Tally the lines below that contain the word "computer", then give the tally and nothing more.

= Beginning of Section =

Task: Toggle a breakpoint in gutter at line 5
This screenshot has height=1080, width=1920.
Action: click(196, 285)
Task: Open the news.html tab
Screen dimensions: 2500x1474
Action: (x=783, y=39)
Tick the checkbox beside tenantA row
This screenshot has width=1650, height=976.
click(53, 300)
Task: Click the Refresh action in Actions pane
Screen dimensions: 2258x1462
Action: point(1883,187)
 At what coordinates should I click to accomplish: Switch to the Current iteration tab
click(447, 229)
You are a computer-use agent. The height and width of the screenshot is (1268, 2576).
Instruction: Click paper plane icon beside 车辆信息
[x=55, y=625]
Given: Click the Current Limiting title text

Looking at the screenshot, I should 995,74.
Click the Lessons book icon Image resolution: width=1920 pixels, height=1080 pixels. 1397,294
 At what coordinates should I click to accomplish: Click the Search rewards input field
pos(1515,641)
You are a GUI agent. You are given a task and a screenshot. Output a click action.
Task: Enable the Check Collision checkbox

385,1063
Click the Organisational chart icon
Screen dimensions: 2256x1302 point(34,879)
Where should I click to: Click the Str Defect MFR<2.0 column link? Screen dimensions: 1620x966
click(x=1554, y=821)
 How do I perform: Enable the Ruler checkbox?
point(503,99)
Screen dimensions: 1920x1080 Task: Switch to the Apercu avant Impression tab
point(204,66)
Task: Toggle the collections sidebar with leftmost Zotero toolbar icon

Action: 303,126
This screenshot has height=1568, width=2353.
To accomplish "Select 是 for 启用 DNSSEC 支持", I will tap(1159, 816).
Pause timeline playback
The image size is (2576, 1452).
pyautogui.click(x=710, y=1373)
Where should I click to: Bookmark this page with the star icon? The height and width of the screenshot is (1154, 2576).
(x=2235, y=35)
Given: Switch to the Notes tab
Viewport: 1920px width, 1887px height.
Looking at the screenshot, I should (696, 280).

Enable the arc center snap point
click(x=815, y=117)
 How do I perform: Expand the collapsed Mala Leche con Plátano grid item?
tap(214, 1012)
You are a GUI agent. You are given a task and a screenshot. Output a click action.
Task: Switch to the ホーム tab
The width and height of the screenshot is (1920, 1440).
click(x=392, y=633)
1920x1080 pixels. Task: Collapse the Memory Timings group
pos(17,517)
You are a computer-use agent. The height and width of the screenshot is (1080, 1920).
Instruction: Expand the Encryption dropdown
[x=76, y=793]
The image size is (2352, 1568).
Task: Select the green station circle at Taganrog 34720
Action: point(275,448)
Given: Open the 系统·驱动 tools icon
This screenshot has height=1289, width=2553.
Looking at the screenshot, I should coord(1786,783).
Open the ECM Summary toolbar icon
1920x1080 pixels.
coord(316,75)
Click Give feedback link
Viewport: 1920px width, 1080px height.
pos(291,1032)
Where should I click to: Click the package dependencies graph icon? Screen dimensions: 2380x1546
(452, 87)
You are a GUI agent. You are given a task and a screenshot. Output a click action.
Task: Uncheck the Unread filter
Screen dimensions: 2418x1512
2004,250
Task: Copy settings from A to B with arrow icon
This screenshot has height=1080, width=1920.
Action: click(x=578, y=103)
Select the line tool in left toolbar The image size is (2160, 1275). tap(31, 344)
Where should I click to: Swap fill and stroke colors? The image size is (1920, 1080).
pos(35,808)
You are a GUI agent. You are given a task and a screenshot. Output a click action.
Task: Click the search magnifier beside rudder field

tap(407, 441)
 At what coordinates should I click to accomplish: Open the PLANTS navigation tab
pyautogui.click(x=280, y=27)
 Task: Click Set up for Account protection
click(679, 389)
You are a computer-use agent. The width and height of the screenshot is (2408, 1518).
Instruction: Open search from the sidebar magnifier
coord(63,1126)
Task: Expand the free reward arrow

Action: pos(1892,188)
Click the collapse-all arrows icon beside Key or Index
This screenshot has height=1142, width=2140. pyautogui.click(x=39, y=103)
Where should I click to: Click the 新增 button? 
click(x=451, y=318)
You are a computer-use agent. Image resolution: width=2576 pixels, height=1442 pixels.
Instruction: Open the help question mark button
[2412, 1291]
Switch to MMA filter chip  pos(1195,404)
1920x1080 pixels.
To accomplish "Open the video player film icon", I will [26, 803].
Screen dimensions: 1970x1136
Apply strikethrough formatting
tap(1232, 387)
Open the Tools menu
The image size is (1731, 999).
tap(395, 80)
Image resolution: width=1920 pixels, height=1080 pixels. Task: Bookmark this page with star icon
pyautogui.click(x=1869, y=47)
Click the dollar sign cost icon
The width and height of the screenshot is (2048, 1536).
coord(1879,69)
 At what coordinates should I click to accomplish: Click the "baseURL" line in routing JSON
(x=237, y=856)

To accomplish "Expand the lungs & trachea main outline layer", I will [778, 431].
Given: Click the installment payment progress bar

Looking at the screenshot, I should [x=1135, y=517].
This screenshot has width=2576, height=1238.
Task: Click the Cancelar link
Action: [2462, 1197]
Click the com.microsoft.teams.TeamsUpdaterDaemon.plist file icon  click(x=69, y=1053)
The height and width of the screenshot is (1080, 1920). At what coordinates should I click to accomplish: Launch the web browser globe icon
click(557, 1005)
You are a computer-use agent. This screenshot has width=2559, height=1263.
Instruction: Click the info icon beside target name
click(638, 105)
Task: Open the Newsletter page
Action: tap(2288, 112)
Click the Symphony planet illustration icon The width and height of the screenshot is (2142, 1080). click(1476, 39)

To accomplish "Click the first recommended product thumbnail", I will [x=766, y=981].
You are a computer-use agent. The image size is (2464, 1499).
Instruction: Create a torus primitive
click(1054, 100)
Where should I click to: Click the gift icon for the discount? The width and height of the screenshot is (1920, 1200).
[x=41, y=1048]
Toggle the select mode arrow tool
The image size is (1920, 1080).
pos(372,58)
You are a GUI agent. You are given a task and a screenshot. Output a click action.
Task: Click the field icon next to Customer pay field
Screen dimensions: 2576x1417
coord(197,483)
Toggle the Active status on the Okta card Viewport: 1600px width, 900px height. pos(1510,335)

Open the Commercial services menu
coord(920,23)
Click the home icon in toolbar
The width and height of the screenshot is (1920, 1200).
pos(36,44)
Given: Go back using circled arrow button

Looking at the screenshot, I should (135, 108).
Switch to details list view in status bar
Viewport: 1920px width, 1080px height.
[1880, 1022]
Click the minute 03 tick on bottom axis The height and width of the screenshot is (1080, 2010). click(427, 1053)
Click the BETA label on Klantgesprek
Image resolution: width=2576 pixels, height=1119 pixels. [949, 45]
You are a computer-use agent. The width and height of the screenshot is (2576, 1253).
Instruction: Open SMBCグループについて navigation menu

= End of Section =

> _Your response_: 7